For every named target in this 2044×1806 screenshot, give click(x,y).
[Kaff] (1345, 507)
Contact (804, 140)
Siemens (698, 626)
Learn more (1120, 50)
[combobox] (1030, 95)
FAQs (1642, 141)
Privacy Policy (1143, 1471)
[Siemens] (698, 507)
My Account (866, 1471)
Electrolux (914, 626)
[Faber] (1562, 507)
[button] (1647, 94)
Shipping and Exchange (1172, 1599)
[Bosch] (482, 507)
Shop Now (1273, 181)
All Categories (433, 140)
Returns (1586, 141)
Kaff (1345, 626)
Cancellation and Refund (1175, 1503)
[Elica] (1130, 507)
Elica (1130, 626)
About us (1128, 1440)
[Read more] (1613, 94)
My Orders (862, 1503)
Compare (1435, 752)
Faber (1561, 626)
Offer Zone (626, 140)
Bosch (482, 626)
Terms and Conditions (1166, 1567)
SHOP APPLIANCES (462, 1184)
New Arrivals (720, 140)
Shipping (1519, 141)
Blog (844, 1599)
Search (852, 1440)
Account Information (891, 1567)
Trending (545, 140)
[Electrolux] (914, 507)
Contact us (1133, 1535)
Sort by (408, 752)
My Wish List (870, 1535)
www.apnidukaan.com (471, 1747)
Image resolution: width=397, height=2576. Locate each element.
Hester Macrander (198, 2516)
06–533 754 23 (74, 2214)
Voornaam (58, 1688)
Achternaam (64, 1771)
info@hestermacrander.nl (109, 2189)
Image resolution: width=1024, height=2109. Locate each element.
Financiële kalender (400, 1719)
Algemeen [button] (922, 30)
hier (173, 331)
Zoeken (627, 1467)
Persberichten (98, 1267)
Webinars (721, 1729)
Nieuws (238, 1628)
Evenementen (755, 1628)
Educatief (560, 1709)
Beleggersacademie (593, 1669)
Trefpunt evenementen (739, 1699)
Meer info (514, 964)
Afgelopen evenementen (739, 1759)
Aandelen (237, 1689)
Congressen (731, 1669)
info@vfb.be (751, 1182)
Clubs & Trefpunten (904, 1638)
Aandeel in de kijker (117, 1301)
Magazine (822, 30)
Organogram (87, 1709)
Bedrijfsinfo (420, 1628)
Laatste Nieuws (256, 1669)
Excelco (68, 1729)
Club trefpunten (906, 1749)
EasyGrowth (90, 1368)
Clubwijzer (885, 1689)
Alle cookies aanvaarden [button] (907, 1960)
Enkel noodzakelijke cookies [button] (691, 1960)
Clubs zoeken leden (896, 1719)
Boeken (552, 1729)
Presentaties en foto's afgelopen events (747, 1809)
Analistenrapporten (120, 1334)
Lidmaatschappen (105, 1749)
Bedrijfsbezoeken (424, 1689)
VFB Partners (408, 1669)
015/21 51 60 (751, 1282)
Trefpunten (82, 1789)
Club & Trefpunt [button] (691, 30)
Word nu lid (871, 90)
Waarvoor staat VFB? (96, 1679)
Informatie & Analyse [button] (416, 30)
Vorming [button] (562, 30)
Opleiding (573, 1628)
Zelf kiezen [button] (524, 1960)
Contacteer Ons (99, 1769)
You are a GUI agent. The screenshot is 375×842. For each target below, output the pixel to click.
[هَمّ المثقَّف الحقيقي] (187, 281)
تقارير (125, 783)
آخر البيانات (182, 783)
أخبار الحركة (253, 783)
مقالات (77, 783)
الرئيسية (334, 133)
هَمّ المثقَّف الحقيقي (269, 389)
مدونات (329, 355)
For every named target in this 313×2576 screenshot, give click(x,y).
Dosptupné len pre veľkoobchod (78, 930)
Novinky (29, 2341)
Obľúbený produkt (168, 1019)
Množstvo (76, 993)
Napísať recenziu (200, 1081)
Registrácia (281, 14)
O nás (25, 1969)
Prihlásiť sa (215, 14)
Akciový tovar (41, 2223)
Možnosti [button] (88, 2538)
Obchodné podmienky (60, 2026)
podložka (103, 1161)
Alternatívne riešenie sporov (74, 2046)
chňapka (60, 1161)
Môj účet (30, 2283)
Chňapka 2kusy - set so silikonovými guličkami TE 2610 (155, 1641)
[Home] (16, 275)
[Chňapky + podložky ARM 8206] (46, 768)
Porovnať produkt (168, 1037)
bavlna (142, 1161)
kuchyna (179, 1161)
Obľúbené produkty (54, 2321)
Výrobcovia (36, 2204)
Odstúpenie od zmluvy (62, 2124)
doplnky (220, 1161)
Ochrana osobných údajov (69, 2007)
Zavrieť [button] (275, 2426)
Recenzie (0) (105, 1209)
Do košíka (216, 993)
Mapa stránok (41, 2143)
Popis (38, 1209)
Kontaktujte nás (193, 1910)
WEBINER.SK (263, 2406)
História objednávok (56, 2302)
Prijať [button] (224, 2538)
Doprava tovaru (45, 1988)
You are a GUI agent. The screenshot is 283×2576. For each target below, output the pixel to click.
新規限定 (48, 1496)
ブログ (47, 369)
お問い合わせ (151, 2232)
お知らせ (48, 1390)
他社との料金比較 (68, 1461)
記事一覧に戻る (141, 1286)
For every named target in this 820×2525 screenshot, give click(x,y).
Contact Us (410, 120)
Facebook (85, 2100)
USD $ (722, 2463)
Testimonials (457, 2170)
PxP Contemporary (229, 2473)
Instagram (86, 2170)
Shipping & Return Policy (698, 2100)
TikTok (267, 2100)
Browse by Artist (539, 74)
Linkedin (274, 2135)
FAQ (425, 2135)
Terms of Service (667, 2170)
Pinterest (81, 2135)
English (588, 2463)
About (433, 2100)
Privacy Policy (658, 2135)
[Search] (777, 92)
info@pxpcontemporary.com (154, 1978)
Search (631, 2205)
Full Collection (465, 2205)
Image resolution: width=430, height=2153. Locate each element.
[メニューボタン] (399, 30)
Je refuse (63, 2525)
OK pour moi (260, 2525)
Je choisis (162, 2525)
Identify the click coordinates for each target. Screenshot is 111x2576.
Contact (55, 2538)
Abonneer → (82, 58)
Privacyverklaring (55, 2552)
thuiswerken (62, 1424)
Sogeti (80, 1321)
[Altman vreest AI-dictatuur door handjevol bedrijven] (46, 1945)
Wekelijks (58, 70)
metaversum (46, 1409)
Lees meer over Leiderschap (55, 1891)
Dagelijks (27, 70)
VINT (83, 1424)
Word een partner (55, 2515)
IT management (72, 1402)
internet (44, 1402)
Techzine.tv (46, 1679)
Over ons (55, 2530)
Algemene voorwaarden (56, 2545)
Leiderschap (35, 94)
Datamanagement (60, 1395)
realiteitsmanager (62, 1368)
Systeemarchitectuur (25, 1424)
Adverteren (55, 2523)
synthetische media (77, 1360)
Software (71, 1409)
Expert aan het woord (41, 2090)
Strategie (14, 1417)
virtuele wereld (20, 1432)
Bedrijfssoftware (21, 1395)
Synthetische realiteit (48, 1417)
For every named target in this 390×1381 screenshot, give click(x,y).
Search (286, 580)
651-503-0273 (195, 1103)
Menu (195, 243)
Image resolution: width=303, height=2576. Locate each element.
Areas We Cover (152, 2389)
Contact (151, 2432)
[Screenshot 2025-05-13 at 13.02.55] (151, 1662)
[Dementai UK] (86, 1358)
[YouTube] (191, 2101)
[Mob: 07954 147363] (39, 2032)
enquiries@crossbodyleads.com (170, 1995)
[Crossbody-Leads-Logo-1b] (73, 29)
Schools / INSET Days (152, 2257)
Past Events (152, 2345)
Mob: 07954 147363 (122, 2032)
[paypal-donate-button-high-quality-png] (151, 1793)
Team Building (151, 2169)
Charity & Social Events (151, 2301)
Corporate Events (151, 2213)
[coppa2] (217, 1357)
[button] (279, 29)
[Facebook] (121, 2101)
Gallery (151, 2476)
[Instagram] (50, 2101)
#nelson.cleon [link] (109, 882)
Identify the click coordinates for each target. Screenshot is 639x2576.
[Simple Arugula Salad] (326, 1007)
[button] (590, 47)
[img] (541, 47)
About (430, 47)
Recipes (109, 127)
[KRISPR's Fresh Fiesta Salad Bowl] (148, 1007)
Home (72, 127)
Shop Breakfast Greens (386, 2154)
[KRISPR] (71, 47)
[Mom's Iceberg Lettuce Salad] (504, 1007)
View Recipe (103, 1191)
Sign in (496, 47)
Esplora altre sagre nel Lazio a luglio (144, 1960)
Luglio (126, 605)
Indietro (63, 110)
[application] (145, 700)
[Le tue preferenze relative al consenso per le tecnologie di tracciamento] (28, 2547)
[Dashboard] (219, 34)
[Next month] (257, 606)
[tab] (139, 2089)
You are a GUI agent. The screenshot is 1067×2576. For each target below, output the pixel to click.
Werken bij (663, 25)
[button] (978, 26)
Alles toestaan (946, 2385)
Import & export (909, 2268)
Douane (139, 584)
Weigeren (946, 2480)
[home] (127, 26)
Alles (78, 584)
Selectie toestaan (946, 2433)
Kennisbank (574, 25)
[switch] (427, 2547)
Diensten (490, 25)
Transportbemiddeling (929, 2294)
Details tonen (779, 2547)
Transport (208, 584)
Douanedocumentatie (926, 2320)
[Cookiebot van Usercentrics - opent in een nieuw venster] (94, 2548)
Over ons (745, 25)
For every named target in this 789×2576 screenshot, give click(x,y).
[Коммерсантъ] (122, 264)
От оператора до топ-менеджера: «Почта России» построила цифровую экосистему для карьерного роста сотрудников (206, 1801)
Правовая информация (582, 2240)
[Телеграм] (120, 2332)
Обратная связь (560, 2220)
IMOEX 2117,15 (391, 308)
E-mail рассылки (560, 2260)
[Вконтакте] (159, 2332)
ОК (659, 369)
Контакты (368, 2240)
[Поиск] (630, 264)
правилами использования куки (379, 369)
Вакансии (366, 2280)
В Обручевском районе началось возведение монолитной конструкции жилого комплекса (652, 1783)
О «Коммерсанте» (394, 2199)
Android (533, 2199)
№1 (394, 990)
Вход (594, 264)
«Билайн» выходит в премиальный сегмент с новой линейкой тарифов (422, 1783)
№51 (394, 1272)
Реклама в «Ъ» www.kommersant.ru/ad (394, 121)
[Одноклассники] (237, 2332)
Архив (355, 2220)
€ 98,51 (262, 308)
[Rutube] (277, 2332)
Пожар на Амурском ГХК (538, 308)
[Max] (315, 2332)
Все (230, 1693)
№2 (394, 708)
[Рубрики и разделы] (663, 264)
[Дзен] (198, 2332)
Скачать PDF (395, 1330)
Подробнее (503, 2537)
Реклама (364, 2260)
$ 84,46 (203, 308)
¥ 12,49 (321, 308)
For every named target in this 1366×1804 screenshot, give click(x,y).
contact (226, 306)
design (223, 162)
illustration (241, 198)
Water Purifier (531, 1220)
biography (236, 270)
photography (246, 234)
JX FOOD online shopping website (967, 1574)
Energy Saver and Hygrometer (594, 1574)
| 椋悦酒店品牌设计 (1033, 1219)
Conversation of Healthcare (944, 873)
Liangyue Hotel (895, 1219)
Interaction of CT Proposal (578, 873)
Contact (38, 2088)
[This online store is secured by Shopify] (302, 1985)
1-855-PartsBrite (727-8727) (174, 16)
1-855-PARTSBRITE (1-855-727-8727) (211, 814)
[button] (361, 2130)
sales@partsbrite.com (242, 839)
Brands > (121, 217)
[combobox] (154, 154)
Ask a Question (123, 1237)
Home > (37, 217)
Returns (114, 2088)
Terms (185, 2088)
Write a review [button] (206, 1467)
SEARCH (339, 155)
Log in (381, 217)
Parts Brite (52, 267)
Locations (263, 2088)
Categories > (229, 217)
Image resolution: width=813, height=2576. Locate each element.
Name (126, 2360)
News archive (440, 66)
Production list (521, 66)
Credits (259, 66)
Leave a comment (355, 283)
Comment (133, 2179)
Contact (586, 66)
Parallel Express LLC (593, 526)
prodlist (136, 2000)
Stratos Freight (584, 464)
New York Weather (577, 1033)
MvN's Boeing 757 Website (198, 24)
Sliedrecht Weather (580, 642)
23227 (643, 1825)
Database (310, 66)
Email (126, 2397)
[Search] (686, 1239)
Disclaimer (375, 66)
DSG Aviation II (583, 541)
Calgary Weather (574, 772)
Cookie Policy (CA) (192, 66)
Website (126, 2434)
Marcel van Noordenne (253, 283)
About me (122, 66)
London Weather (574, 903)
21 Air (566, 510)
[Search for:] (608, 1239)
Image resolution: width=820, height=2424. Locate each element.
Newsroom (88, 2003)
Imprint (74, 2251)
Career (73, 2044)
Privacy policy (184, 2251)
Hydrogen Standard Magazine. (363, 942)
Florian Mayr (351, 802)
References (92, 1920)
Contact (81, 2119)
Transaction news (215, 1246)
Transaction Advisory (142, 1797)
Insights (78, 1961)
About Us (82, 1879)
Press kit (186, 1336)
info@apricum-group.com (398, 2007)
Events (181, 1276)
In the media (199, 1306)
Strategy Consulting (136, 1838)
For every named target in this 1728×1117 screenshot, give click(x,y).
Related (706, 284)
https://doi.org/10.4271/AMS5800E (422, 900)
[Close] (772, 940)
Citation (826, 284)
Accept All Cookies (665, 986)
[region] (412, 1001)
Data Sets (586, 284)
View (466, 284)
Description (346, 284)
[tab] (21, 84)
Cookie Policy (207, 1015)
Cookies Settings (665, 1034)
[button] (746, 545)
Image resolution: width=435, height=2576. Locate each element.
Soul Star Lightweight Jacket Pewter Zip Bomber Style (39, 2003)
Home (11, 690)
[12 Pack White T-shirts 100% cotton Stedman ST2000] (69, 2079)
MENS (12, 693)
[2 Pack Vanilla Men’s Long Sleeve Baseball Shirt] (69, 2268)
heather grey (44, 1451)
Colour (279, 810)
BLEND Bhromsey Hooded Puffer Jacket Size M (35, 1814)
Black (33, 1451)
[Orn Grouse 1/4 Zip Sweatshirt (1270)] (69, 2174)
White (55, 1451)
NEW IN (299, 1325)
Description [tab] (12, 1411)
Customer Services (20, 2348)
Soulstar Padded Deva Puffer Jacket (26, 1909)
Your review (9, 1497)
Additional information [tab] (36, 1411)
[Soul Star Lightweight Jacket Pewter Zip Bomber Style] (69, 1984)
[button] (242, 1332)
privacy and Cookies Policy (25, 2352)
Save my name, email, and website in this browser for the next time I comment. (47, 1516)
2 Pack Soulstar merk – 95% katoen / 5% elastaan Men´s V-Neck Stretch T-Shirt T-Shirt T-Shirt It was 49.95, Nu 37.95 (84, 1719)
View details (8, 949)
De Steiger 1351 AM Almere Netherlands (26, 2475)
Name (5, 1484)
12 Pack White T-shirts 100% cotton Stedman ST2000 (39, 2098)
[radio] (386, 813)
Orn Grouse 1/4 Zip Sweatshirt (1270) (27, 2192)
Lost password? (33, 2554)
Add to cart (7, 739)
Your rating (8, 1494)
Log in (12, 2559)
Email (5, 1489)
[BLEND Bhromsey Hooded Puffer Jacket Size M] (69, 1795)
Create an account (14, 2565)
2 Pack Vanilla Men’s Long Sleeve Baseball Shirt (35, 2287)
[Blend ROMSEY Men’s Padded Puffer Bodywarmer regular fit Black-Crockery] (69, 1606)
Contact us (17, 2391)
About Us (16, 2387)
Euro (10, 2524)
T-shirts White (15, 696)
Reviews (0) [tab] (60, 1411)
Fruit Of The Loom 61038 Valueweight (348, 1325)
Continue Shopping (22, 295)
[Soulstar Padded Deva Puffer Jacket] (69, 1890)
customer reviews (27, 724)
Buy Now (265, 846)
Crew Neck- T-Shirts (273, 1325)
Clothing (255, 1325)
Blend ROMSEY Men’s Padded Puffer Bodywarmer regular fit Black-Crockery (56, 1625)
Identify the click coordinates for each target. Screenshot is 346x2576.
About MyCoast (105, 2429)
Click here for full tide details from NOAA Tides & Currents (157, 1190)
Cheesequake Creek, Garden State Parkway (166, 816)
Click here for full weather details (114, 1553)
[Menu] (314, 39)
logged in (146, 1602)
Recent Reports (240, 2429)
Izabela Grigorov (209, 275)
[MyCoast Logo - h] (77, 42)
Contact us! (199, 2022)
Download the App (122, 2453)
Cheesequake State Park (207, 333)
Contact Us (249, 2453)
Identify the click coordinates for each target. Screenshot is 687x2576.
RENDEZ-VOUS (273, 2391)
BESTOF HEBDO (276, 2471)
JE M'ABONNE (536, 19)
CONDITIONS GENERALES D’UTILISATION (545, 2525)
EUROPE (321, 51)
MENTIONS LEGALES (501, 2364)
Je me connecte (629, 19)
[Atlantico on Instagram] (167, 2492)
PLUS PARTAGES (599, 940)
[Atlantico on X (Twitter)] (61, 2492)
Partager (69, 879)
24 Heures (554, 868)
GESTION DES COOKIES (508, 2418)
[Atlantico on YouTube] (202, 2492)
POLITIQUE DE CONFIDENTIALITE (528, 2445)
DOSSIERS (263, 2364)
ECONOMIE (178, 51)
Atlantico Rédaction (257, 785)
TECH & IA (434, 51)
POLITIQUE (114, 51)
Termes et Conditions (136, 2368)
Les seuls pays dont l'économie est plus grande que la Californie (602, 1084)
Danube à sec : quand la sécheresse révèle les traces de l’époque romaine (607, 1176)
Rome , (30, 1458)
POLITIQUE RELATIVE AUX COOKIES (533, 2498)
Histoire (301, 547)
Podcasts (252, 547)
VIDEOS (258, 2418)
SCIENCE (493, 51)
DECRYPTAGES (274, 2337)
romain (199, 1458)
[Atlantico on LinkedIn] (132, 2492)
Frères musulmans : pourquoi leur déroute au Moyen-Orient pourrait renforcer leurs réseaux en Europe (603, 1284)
....................
What the task asks:
Find where the line with "Name (126, 2360)" sits in the material above, then copy exactly from it through the line with "Your review (9, 1497)". Add no other line.

Completed exercise:
Name (126, 2360)
News archive (440, 66)
Production list (521, 66)
Credits (259, 66)
Leave a comment (355, 283)
Comment (133, 2179)
Contact (586, 66)
Parallel Express LLC (593, 526)
prodlist (136, 2000)
Stratos Freight (584, 464)
New York Weather (577, 1033)
MvN's Boeing 757 Website (198, 24)
Sliedrecht Weather (580, 642)
23227 (643, 1825)
Database (310, 66)
Email (126, 2397)
[Search] (686, 1239)
Disclaimer (375, 66)
DSG Aviation II (583, 541)
Calgary Weather (574, 772)
Cookie Policy (CA) (192, 66)
Website (126, 2434)
Marcel van Noordenne (253, 283)
About me (122, 66)
London Weather (574, 903)
21 Air (566, 510)
[Search for:] (608, 1239)
Image resolution: width=820, height=2424. Locate each element.
Newsroom (88, 2003)
Imprint (74, 2251)
Career (73, 2044)
Privacy policy (184, 2251)
Hydrogen Standard Magazine. (363, 942)
Florian Mayr (351, 802)
References (92, 1920)
Contact (81, 2119)
Transaction news (215, 1246)
Transaction Advisory (142, 1797)
Insights (78, 1961)
About Us (82, 1879)
Press kit (186, 1336)
info@apricum-group.com (398, 2007)
Events (181, 1276)
In the media (199, 1306)
Strategy Consulting (136, 1838)
For every named target in this 1728×1117 screenshot, give click(x,y).
Related (706, 284)
https://doi.org/10.4271/AMS5800E (422, 900)
[Close] (772, 940)
Citation (826, 284)
Accept All Cookies (665, 986)
[region] (412, 1001)
Data Sets (586, 284)
View (466, 284)
Description (346, 284)
[tab] (21, 84)
Cookie Policy (207, 1015)
Cookies Settings (665, 1034)
[button] (746, 545)
Image resolution: width=435, height=2576. Locate each element.
Soul Star Lightweight Jacket Pewter Zip Bomber Style (39, 2003)
Home (11, 690)
[12 Pack White T-shirts 100% cotton Stedman ST2000] (69, 2079)
MENS (12, 693)
[2 Pack Vanilla Men’s Long Sleeve Baseball Shirt] (69, 2268)
heather grey (44, 1451)
Colour (279, 810)
BLEND Bhromsey Hooded Puffer Jacket Size M (35, 1814)
Black (33, 1451)
[Orn Grouse 1/4 Zip Sweatshirt (1270)] (69, 2174)
White (55, 1451)
NEW IN (299, 1325)
Description [tab] (12, 1411)
Customer Services (20, 2348)
Soulstar Padded Deva Puffer Jacket (26, 1909)
Your review (9, 1497)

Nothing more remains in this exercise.